#### Aim
Copy out the records exactly, starting at the line that contains "Open the Consultas" and running through the end of the records, with both ends included.

#### Material supplied
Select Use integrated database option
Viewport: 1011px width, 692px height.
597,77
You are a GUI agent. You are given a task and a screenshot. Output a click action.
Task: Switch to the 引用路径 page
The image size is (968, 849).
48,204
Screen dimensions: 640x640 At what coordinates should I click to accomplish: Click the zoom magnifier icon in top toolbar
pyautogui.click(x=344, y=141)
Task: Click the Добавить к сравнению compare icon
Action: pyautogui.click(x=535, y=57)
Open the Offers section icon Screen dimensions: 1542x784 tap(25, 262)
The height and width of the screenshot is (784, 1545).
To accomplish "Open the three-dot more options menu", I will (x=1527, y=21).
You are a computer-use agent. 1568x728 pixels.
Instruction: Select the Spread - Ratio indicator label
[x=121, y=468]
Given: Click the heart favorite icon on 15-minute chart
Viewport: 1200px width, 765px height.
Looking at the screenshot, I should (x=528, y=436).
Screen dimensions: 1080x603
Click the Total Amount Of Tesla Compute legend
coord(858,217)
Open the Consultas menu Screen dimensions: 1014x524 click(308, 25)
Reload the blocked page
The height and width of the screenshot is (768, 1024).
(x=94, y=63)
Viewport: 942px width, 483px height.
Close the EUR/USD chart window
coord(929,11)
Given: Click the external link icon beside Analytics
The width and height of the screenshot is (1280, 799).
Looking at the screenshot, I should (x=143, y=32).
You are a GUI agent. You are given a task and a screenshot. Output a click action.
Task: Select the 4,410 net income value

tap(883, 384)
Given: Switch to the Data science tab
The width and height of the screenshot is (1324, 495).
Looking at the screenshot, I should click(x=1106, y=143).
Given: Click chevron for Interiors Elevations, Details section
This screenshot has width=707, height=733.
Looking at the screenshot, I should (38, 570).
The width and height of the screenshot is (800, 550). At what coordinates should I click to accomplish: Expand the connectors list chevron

#### Task output
Open the Consultas menu Screen dimensions: 1014x524 click(308, 25)
Reload the blocked page
The height and width of the screenshot is (768, 1024).
(x=94, y=63)
Viewport: 942px width, 483px height.
Close the EUR/USD chart window
coord(929,11)
Given: Click the external link icon beside Analytics
The width and height of the screenshot is (1280, 799).
Looking at the screenshot, I should (x=143, y=32).
You are a GUI agent. You are given a task and a screenshot. Output a click action.
Task: Select the 4,410 net income value

tap(883, 384)
Given: Switch to the Data science tab
The width and height of the screenshot is (1324, 495).
Looking at the screenshot, I should click(x=1106, y=143).
Given: Click chevron for Interiors Elevations, Details section
This screenshot has width=707, height=733.
Looking at the screenshot, I should (38, 570).
The width and height of the screenshot is (800, 550). At what coordinates should I click to accomplish: Expand the connectors list chevron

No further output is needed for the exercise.